My current idea is that I have to do the query multiple times with the same where for each separate join and then later merge the results into a single object. It's not the end of the world if I read more or fewer rows on a subsequent query because of added or deleted rows in the original table because I can just take the smallest subset of subject ids and make a result from that.

But is there something smarter and/or simpler to do than that?

Answers

There are 3 suggested solutions here and each one has been listed below with a detailed description. The following topics have been covered briefly such as Java, Spring, Hibernate, Jpa, Jpql. These have been categorized in sections for a clear and precise explanation.

2

I'll take the example of a football Club that has a Country, a Stadium and a list of Players.

Your first query should only be used to filter the rows that you want from the database. At this occasion, you can also fetch the 1:1 relationships, but not the 1:n. So, in my example, the 1st query should :

  • filter all the clubs matching the criteria
  • fetch all 1:1 relationship (country & stadium for each club).

Then, you can make a dedicated for each sublist. Still in my example, you would select every players whose club is in a list you provide as parameter of the query (being the result of your first query). The query would be something like :

 String jpql = "select p from Player p where p.club in :clubs";

Doing this, you can also provide entityGraph to load attributes of the players. That works well when you proceeed with pagination (the result of the 1st query will not be to important).
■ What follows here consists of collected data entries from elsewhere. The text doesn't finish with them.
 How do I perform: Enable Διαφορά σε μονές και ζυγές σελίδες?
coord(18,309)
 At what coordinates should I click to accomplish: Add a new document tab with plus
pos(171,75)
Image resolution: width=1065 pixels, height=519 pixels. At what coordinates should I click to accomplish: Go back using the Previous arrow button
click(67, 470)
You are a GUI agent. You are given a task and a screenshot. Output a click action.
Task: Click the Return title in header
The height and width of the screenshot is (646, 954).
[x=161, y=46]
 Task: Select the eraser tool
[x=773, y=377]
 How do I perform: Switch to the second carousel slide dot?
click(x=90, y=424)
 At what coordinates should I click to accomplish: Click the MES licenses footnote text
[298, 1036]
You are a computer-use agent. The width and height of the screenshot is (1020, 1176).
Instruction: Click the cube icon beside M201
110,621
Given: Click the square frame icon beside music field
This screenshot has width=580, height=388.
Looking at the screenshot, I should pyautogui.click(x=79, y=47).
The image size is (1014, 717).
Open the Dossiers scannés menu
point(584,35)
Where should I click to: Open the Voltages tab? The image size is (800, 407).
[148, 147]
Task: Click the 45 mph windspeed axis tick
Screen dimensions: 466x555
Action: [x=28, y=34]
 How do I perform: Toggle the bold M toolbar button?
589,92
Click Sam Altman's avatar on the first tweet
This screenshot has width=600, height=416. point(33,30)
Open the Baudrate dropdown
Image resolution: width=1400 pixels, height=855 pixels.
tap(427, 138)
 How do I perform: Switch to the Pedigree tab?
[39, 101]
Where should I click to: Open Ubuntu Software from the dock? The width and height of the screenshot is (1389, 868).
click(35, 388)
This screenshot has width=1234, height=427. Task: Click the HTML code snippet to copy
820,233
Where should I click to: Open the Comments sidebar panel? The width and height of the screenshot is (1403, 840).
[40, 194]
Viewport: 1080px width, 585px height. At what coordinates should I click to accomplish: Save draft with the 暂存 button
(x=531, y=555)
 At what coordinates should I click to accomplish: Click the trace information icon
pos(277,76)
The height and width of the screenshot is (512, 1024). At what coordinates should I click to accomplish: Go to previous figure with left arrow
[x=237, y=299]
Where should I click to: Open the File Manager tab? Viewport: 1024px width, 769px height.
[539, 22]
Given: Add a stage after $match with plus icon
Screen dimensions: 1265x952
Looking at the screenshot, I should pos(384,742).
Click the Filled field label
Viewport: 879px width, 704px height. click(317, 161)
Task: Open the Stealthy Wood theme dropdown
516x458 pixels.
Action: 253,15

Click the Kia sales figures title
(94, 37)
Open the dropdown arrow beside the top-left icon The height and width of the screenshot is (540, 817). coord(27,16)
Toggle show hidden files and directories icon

This way to do is well described by Vlad Mihalcea : The best way to fix the Hibernate MultipleBagFetchException

I deeply advise you to take a look.


34

This is a perfect use case for Blaze-Persistence Entity Views.

I created the library to allow easy mapping between JPA models and custom interface or abstract class defined models, something like Spring Data Projections on steroids. The idea is that you define your target structure(domain model) the way you like and map attributes(getters) via JPQL expressions to the entity model. Since the attribute name is used as default mapping, you mostly don't need explicit mappings as 80% of the use cases is to have DTOs that are a subset of the entity model.

The interesting part is, that you can specify a fetch strategy that should be used. A sample model could look like the following:

@EntityView(Subject.class)
public interface SubjectView {
    @IdMapping
    Integer getId();
    ProjectView getProject();
    @Mapping(fetch = SUBSELECT)
    Set<PropertyValueView> getProperties();
    Set<IngestionMappingView> getMappings();
}
@EntityView(Project.class)
public interface ProjectView {
    @IdMapping
    Integer getId();
    String getName();
}
@EntityView(PropertyValue.class)
public interface PropertyValueView {
    @IdMapping
    Integer getId();
    String getName();
}
@EntityView(IngestionMapping.class)
public interface IngestionMappingView {
    @IdMapping
    Integer getId();
    String getName();
}

Querying is a matter of applying the entity view to a query, the simplest being just a query by id.

SubjectView p = entityViewManager.find(entityManager, SubjectView.class, id);

The Spring Data integration allows you to use it almost like Spring Data Projections: https://persistence.blazebit.com/documentation/entity-view/manual/en_US/index.html#spring-data-features i.e. have a repository similar to the following

@Repository
public interface SubjectRepository {
    Page<SubjectView> findByProjectId(@Param("projectId") UUID projectId, <additional params>);
}

You can read more about the supported fetch strategies in the entity-view documentation, and I would generally recommend you use the MULTISET fetching strategy if possible as that usually provides the best performance.


10

The problem is, that the fetch-join does a sub-select for each related entity/table. Instead you should only join entities with a 1:1 relation. The other entities are then fetched when they are accessed the first time. This results in one row per Subject and one select with n rows for every entity not in the initial select.

If the sub-selects take too long, try adding the entities with the least number of records to the select.